Sadly, the discussion includes commentary from people I respect opposing impeachment. In this article Bill Fletcher makes a rather mild claim that protesting a black elected official may offend, not him, but other black people. However, he does not claim to have guaged any such reaction in this specific case, and he clearly has not been working closely on impeachment.

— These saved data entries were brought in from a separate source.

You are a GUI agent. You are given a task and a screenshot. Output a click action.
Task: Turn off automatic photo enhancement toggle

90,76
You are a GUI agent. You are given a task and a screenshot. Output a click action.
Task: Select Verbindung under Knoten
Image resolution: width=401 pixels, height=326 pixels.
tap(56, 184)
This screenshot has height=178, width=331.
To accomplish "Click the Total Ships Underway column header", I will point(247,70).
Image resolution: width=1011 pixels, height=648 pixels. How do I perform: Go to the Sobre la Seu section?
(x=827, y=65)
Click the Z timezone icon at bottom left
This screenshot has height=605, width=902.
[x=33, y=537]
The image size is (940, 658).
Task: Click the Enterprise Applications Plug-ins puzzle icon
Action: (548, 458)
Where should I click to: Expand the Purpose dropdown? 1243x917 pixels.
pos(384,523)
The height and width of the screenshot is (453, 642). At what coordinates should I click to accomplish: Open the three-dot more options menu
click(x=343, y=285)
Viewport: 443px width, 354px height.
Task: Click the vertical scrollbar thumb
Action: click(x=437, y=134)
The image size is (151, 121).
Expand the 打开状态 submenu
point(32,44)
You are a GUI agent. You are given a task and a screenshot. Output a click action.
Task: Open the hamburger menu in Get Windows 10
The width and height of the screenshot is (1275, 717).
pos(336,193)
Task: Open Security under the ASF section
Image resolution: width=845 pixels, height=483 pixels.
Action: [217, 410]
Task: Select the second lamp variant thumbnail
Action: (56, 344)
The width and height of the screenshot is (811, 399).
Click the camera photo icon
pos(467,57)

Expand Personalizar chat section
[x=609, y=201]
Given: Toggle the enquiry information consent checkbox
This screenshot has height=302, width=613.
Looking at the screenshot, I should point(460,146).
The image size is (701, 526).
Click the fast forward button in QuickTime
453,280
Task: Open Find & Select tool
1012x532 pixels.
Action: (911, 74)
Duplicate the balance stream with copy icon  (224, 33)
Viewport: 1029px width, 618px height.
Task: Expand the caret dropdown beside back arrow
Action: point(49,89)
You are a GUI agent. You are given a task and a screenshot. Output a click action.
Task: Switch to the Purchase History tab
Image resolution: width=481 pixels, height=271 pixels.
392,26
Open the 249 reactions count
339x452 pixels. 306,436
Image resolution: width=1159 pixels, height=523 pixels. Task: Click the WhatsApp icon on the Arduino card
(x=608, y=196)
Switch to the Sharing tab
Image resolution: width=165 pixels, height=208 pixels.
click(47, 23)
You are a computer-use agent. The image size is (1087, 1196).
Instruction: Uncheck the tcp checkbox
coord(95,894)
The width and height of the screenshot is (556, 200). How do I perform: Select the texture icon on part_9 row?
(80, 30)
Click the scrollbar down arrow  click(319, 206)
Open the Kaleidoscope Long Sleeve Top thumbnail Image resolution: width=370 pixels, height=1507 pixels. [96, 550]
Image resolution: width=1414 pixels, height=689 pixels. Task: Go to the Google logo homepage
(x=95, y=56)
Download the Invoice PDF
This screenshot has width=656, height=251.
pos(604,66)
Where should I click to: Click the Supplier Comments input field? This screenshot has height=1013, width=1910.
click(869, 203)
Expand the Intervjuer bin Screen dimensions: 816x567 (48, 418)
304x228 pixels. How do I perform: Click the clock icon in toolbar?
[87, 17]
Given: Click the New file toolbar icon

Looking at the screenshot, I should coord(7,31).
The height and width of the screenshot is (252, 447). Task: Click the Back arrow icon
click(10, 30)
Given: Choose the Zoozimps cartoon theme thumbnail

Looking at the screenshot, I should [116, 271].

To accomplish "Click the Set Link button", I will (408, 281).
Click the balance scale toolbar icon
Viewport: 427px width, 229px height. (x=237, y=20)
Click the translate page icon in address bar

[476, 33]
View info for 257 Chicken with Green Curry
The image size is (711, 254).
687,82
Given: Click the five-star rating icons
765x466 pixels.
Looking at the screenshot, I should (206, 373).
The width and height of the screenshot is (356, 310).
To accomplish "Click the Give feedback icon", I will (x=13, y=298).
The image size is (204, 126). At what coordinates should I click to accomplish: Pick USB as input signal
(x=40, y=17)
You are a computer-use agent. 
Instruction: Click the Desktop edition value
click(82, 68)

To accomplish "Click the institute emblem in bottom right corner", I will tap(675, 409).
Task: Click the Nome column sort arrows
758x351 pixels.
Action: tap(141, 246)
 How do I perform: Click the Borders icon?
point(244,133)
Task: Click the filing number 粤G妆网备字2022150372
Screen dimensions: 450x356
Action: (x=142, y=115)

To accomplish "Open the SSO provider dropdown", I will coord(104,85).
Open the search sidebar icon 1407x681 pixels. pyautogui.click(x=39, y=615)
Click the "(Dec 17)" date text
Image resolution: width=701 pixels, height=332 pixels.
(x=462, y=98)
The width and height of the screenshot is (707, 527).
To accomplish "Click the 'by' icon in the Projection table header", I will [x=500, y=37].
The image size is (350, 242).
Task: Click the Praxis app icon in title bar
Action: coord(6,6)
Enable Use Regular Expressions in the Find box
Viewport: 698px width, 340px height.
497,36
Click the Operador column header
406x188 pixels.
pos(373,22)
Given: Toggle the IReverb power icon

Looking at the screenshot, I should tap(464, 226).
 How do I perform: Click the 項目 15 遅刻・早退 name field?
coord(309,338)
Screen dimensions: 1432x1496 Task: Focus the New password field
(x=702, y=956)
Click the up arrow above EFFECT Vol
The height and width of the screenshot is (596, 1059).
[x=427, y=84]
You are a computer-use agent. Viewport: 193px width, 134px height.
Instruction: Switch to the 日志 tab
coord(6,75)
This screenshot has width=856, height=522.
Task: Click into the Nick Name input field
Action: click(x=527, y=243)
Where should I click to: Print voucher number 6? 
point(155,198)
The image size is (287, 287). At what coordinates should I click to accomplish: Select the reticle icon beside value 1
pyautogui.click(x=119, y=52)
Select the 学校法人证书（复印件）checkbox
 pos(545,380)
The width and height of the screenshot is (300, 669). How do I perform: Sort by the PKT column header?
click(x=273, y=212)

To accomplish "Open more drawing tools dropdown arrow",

In fact, the bulk of Fletcher's article is devoted to opposing impeachment on the grounds that we should concentrate on ending the occupation, creating single-payer health care, and because the Senate might not convict. The answers to these and other misconceptions have been posted for months here. Briefly, we all want single-payer healthcare, with the exception of people like Bruce Fein and in fact many advocates for impeachment who favor the rule of law but not social justice. Many of us, let me say, favor single-payer health care and have promoted it for years, but there is one thing certain about it this year: if passed IT WILL BE VETOED. The same can be said of any useful piece of legislation. How in the world a brilliant guy like Fletcher can oppose impeachment because it might not get through the Senate, but push for single-payer health care is beyond me. He cannot be fantasizing that it will get through the Senate and past the president. He must just want to build toward it for some future date. But that dangerously misreads the gravity and the urgency of the situation we face. We have a president and vice president who have seized dictatorial powers, are in the process of commiting genocide in Iraq, are threatenign to attack Iran, and are pushing us closer to the point of no turning back on global warming. Fletcher points out one of Bush's many seizures of tyrannical power, an executive order from July, and Fletcher announces that it must be STUDIED. No, it must be opposed. And it is possible for that opposition to come too late. Bush and Cheney have laid the groundwork to create a complete dictatorship if any sort of catastrophe hits the United States. And who can guarantee one won't?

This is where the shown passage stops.